Home Posts Topics Members FAQ

Join Bytes to post your question to a community of 473,394 software developers and data experts.

XML parsing with streamed XML

I am sending continuous stream of XML like this :
_____________________

<stream>
<balise>
test
</balise>
<balise>
test2
</balise>

[..........etc..]

</stream>
_____________________

as reading this stream (in a string builder), i need to extract the
<balise> tag in order to get this :
<balise>
test
</balise>
and remove it from the stream as we parse
exemple :

_____________________

<stream>
<balise>
test
</balise>
<balise> [waiting for the rest of the stream...]

_____________________
with this in the stream, we should extract :
<balise>
test
</balise>
so at the end we have :
_____________________

<stream>
<balise> [waiting for the rest of the stream...]

_____________________
And so on as we read the stream !
The thing is, i can receive this stream byte after byte, or more...

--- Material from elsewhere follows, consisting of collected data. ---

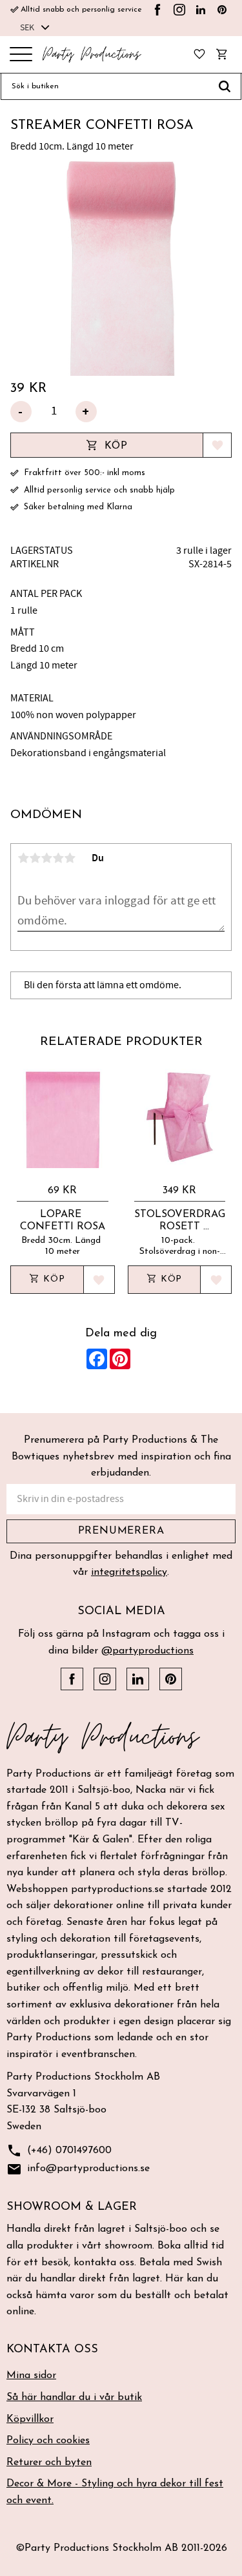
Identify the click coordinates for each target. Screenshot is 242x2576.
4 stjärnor (58, 858)
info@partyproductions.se (78, 2169)
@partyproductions (147, 1651)
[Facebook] (157, 9)
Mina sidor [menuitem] (31, 2375)
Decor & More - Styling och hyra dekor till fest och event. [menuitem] (114, 2492)
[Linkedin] (200, 9)
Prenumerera (121, 1531)
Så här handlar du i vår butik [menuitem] (74, 2397)
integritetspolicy (129, 1572)
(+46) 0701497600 (59, 2150)
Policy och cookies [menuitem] (48, 2440)
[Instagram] (179, 9)
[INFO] (47, 1279)
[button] (21, 55)
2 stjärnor (35, 858)
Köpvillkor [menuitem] (30, 2419)
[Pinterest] (222, 9)
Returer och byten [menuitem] (49, 2462)
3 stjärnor (46, 858)
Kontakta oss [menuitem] (52, 2350)
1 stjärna (23, 858)
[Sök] (224, 86)
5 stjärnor (70, 858)
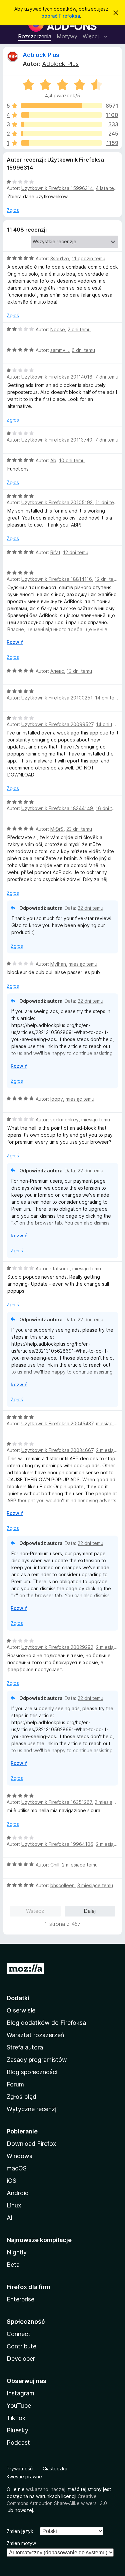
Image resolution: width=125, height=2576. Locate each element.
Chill (54, 1865)
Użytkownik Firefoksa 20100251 (56, 697)
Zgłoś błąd (21, 2096)
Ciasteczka (55, 2468)
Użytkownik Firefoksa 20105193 (57, 502)
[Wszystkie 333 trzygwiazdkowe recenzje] (61, 124)
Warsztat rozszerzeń (35, 2034)
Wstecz (35, 1911)
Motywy (67, 36)
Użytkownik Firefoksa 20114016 (56, 377)
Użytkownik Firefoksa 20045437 (57, 1423)
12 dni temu (75, 552)
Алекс (57, 671)
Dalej (90, 1911)
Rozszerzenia (34, 36)
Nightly (17, 2252)
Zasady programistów (37, 2059)
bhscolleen (62, 1885)
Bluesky (17, 2430)
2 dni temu (79, 329)
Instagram (20, 2393)
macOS (17, 2168)
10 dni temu (72, 460)
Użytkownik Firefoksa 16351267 (56, 1802)
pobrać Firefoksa (60, 16)
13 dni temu (79, 671)
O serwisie (21, 2010)
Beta (13, 2264)
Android (18, 2192)
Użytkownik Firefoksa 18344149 (57, 808)
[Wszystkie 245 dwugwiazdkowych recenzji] (61, 133)
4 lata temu (108, 188)
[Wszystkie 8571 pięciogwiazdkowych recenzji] (61, 105)
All (10, 2217)
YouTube (19, 2405)
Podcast (18, 2442)
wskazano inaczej (45, 2489)
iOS (11, 2180)
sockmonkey (64, 1119)
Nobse (57, 329)
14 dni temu (108, 697)
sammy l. (59, 350)
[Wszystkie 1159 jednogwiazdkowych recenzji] (61, 143)
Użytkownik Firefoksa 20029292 (57, 1647)
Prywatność (20, 2468)
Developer (21, 2358)
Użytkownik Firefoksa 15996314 (57, 188)
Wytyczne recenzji (32, 2108)
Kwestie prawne (24, 2476)
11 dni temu (107, 502)
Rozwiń (15, 642)
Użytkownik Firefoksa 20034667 (57, 1450)
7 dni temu (106, 377)
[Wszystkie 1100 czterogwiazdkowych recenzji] (61, 115)
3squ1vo (59, 258)
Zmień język (20, 2531)
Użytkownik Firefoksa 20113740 (56, 440)
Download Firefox (31, 2143)
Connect (18, 2333)
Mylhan (58, 964)
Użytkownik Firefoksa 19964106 (57, 1844)
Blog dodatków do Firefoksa (46, 2022)
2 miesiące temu (80, 1865)
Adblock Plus (41, 54)
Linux (14, 2205)
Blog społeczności (32, 2071)
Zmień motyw (21, 2543)
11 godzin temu (88, 258)
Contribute (21, 2346)
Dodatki (18, 1997)
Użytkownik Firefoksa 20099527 (57, 724)
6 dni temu (83, 350)
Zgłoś (13, 210)
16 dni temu (108, 808)
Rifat (55, 552)
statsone (60, 1268)
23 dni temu (79, 829)
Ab (53, 460)
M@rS (57, 829)
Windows (19, 2155)
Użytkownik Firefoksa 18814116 (56, 579)
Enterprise (20, 2299)
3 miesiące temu (95, 1885)
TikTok (16, 2417)
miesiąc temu (83, 964)
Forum (15, 2084)
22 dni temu (90, 908)
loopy (56, 1099)
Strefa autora (25, 2047)
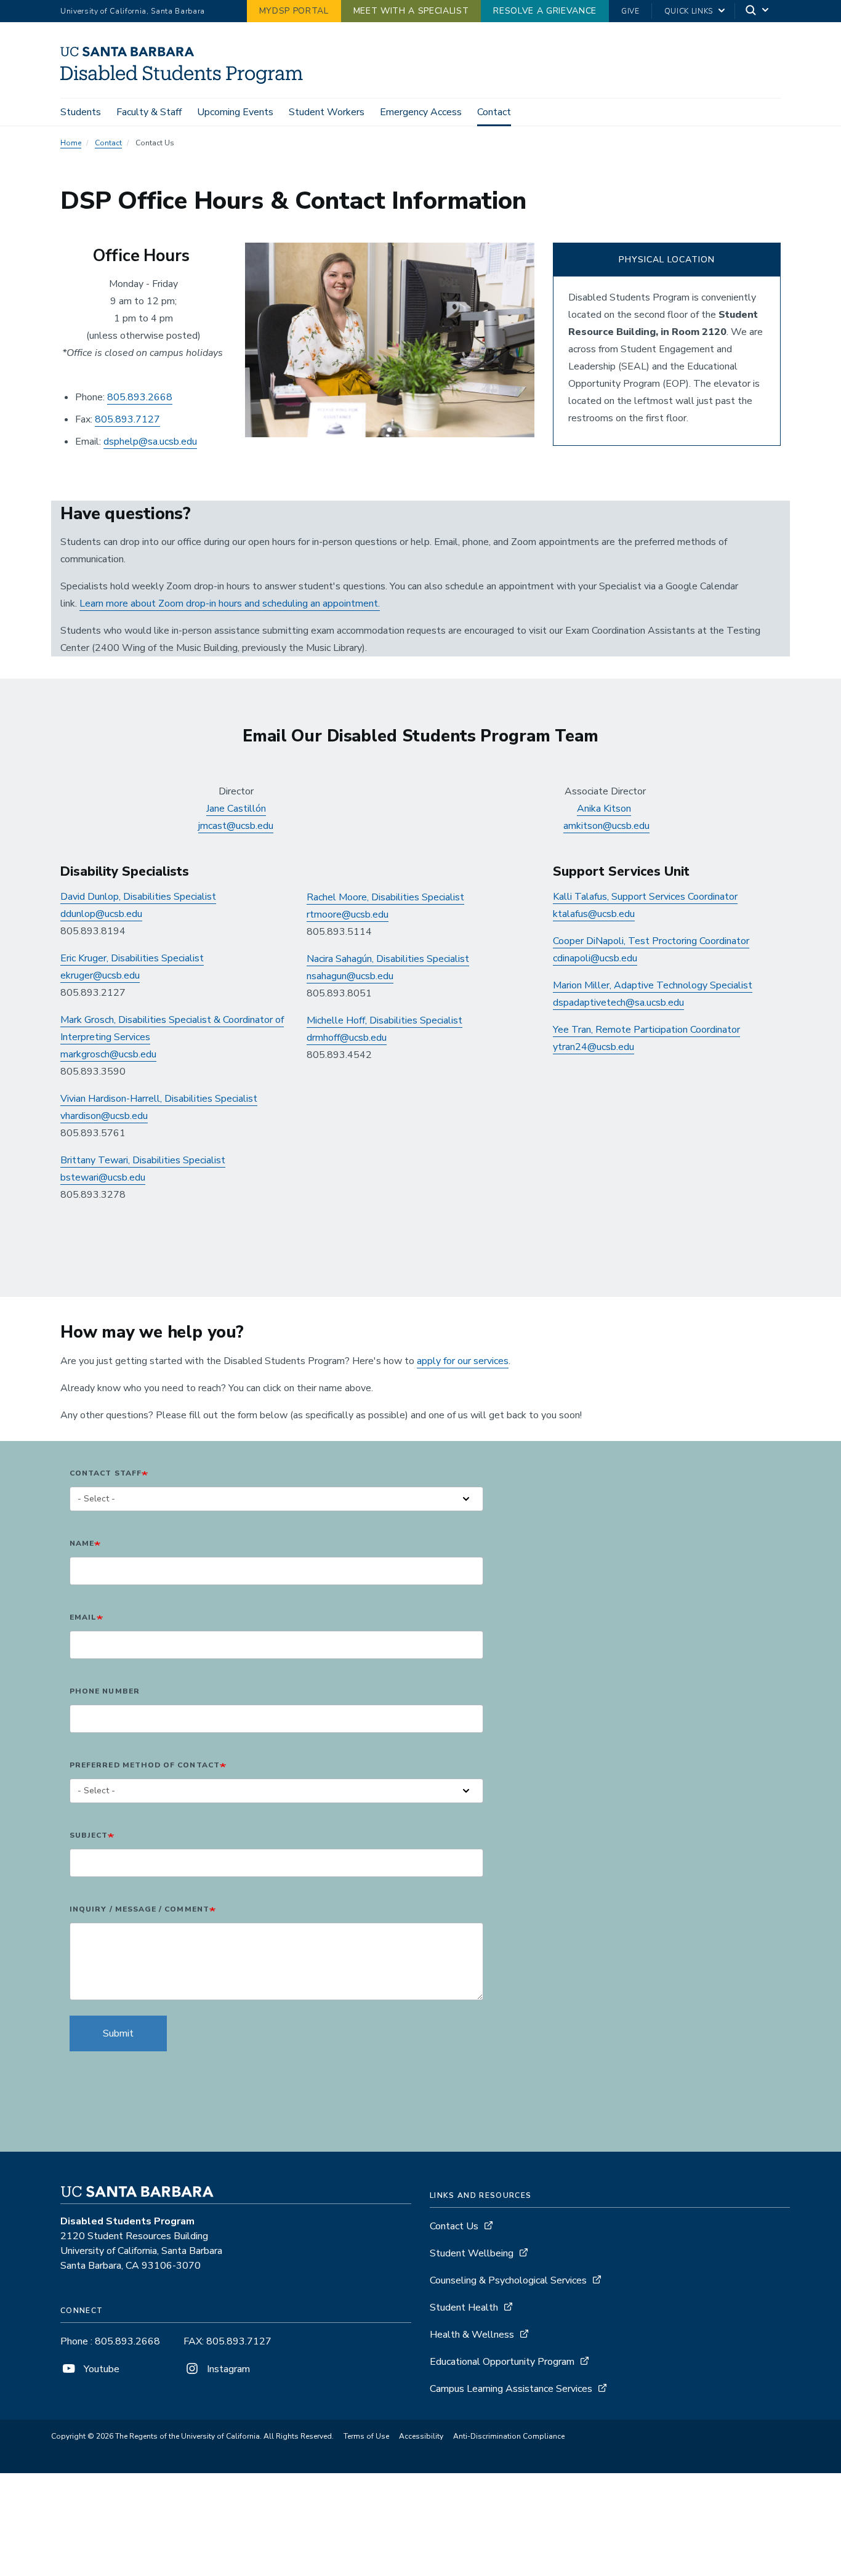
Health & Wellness (472, 2334)
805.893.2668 (139, 397)
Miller (597, 985)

Currently, i am using RegEx.
But its a bit tricky with the CDATA
For exemple if we have something like this in our stream :
<balise ><![CDATA[<balise ></balise >
We should be waiting for the real end of <balise >, but i cant do it
with regex (or you have tips maybe ?)

So i thought maybe using some XMLreader, or xmlstreamreader or
whatever...

I need the fastest processing solution

Thanks

Mar 5 '06 #1
7 2873
gi******@gmail.com <gi******@gmail.com> wrote:
I am sending continuous stream of XML like this :
<snip>
And so on as we read the stream !
The thing is, i can receive this stream byte after byte, or more...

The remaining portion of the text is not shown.